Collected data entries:
Segment Open

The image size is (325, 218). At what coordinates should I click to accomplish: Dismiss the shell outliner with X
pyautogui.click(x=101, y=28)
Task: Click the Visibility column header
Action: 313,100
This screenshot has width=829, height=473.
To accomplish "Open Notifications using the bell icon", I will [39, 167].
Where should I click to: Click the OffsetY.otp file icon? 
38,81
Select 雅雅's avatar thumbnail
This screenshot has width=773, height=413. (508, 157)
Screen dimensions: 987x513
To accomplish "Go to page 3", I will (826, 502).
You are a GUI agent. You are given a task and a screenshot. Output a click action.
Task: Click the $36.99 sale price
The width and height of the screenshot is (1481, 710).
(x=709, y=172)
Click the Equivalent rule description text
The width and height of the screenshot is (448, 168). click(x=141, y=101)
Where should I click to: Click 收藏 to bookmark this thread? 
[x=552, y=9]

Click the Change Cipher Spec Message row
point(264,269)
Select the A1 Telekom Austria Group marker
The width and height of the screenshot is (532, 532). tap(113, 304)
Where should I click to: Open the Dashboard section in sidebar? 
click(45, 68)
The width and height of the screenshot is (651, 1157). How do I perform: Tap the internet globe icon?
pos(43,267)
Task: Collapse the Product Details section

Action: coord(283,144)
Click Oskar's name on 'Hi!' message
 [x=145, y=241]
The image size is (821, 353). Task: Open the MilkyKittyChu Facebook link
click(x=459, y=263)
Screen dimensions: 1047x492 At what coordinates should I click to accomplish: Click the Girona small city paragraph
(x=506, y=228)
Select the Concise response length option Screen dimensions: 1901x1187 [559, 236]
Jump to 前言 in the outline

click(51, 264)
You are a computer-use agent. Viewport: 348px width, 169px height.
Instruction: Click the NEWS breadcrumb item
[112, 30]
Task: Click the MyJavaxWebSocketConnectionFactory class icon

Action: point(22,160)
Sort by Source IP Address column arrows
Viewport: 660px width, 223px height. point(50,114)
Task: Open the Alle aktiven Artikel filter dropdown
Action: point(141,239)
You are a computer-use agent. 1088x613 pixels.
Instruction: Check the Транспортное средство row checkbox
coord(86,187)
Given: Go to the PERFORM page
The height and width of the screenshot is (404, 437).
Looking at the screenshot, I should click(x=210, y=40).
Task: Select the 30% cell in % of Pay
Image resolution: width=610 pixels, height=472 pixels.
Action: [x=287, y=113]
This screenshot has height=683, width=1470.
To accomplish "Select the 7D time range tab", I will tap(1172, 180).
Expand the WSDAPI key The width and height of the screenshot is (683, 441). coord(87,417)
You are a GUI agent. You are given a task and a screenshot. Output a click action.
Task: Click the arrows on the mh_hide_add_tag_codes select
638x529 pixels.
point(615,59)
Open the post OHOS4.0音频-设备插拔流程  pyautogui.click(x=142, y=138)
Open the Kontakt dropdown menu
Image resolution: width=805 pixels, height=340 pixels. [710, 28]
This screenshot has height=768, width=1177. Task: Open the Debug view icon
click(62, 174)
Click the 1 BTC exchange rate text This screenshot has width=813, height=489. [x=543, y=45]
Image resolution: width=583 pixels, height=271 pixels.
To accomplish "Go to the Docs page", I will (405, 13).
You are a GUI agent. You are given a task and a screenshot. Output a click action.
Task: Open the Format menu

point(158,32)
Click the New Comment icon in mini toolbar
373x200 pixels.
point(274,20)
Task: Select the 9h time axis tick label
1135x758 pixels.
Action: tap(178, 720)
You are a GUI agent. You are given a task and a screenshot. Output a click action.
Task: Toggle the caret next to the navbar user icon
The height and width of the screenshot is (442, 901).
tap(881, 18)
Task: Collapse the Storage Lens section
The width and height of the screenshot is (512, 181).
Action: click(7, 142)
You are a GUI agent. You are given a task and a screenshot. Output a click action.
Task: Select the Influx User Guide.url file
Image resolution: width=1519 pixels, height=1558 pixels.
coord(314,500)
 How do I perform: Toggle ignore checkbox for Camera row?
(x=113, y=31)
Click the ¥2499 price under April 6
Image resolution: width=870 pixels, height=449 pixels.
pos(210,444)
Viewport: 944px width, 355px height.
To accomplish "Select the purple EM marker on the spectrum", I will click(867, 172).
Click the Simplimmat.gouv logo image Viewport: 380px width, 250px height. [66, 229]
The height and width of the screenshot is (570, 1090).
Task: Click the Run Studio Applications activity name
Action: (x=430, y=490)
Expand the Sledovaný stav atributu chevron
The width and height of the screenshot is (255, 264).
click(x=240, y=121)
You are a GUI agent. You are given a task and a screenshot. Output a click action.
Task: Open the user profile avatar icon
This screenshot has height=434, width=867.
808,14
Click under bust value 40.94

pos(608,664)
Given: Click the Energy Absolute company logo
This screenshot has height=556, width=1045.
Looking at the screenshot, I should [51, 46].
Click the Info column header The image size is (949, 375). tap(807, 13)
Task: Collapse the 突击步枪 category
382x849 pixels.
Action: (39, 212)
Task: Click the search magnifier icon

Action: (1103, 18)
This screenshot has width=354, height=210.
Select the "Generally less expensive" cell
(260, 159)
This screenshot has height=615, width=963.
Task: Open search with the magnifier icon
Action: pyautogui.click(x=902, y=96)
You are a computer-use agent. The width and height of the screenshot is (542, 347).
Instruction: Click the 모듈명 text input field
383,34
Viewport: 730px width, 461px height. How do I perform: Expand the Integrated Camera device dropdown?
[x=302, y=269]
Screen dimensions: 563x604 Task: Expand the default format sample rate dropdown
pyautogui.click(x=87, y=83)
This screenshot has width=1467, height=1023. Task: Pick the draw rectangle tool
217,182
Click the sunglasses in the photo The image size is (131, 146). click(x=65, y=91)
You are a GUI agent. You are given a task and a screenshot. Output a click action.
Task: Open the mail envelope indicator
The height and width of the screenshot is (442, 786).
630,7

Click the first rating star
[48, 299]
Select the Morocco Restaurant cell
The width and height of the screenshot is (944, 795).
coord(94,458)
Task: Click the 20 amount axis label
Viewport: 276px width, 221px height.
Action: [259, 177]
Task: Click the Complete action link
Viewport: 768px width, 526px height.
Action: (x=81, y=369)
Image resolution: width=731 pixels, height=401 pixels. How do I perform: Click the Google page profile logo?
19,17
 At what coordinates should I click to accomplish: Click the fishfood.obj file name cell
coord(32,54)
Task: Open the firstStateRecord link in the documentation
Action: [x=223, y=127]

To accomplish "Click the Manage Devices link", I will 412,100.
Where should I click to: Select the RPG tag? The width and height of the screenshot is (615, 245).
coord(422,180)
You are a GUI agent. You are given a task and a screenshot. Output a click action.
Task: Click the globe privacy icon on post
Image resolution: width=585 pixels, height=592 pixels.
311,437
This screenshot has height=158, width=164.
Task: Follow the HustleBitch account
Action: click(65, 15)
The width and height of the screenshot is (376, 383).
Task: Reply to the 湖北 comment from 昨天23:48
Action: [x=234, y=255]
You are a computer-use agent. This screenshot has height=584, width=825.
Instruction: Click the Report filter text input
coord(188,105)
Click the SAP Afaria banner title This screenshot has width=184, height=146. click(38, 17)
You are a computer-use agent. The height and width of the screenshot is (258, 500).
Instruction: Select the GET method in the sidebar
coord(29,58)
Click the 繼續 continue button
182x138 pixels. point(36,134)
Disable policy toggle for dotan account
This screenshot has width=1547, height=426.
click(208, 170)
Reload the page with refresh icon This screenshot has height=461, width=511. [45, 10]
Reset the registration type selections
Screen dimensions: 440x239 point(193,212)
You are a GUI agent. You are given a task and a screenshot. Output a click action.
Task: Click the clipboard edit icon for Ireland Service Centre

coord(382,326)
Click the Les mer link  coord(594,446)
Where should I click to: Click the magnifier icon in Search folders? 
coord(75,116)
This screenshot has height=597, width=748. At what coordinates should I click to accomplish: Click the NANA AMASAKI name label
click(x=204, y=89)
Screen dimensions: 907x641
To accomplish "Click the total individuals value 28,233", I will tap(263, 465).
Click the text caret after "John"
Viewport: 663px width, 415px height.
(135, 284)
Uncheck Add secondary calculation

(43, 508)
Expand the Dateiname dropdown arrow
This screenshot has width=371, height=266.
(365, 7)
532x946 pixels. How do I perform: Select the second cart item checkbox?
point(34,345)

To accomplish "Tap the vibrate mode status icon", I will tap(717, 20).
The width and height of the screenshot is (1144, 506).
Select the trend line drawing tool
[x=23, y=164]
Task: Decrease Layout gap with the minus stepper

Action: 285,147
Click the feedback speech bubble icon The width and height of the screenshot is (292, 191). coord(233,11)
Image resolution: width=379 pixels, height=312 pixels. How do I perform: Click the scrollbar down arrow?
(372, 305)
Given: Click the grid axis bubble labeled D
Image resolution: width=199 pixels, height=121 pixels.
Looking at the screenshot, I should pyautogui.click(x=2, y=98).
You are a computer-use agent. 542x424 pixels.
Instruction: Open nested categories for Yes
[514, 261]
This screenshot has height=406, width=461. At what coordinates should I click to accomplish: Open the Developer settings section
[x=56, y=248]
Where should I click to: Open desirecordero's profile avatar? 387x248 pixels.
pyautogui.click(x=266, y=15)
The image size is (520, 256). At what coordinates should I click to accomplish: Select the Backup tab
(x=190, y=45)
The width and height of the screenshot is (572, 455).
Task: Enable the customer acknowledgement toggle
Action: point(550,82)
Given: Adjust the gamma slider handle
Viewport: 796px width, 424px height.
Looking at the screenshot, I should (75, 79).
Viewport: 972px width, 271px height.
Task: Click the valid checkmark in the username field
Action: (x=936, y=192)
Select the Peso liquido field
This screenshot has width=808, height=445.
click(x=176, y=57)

Segment Closed

◆ **Problem to solve**: Supply the count of lines in the entries that contain the word "will", and nothing besides.

◆ **Task answer**: 8